As Kaliko Teruya was coming home from her hula lesson on August 8, her father called. The apartment in Lahaina was gone, he said, and he was running for his life.
He was trying to escape the deadliest American wildfire in more than a century, an inferno in Hawaii fueled by powerful winds from a faraway hurricane and barely hindered by the state’s weak defences against natural disasters.
Her father survived. But for Kaliko, 13, the destruction of the past week has reinforced her commitment to a cause that is coming to define her generation.
“The fire was made so much worse due to climate change,” she said. “How many more natural disasters have to happen before grown-ups realise the urgency?”
Like a growing number of young people, Kaliko is engaged in efforts to raise awareness about global warming and reduce greenhouse gas emissions. In fact, last year she and 13 other young people, aged 9 to 18, sued their home state, Hawaii, over its use of fossil fuels.
With active lawsuits in five states, TikTok videos that mix humour and outrage, and marches in the streets, it’s a movement that is seeking to shape policy, sway elections and shift a narrative that its proponents say too often emphasises climate catastrophes instead of the need to make the planet healthier and cleaner.
Young climate activists in the US have not yet had the same impact as their counterparts in Europe, where Greta Thunberg has galvanised a generation. But during a summer of record heat, choking wildfire smoke and now a hurricane bearing down on Los Angeles, American teenagers and twenty-somethings concerned about the planet are increasingly being taken seriously.
“We see what’s happening with climate change, and how it affects everything else,” said Elise Joshi, 21, the executive director of Gen-Z for Change, an organisation she joined while she was in college. “We’re experiencing a mix of anger and fear, and we’re finally channelling it into hope in the form of collective action.”
The youth vote’s mounting frustration with the Biden administration’s climate agenda is a wild card factor in next year’s presidential race. They are particularly livid that President Biden, who pledged “no more drilling on federal lands, period”, during his campaign, has failed to make good on that promise.
Young people are helping organise a climate march in New York next month, during the United Nations General Assembly. And their force is being felt even in deep-red states like Montana, where a judge on Monday handed the movement its biggest victory to date, ruling in favour of 16 young people who had sued the state over its support for the fossil fuel industry.
In that case, a lengthy fight resulted in a surprise victory that means, at least for now, that the state must consider potential climate damage when approving energy projects.
“The fact that kids are taking this action is incredible,” said Badge Busse, 15, one of the plaintiffs in the Montana case. “But it’s sad that it had to come to us. We’re the last resort.”
That mix of pride and exasperation is not uncommon among young climate activists.
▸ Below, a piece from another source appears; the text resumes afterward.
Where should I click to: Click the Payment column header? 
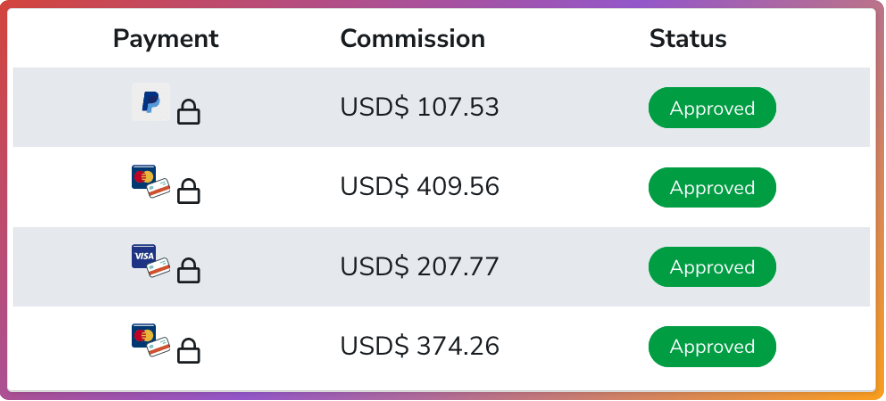tap(166, 39)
Many are energised by what they see as the fight of their lives, but also resentful that adults haven’t seriously confronted a problem that has been well-understood for decades now.
“Do you think I really want to be on a stand saying, like, ‘I don’t have a future’,” said Mesina DiGrazia-Roberts, 16, another of the plaintiffs in the Hawaii case, who lives on Oahu. “As a 16-year-old who just wants to live my life and hang out with my friends and eat good food, I don’t want to be doing that. And yet I am, because I care about this world. I care about the Earth and care about my family. I care about my future children.”
In the Hawaii case, the youths have sued the state’s department of transportation over its use of fossil fuels, arguing that it violates their “right to a clean and healthful environment”, which is enshrined in the state Constitution. A judge has set a trial date for next year.
A nonprofit legal organisation called Our Children’s Trust is behind the Montana and Hawaii cases, as well as active litigation in three other states. A similar case it brought in federal court, Juliana v. US, was thrown out by an appeals court in 2020, days before it was set to go to trial. But in June, a different judge ruled the case could once again proceed toward trial.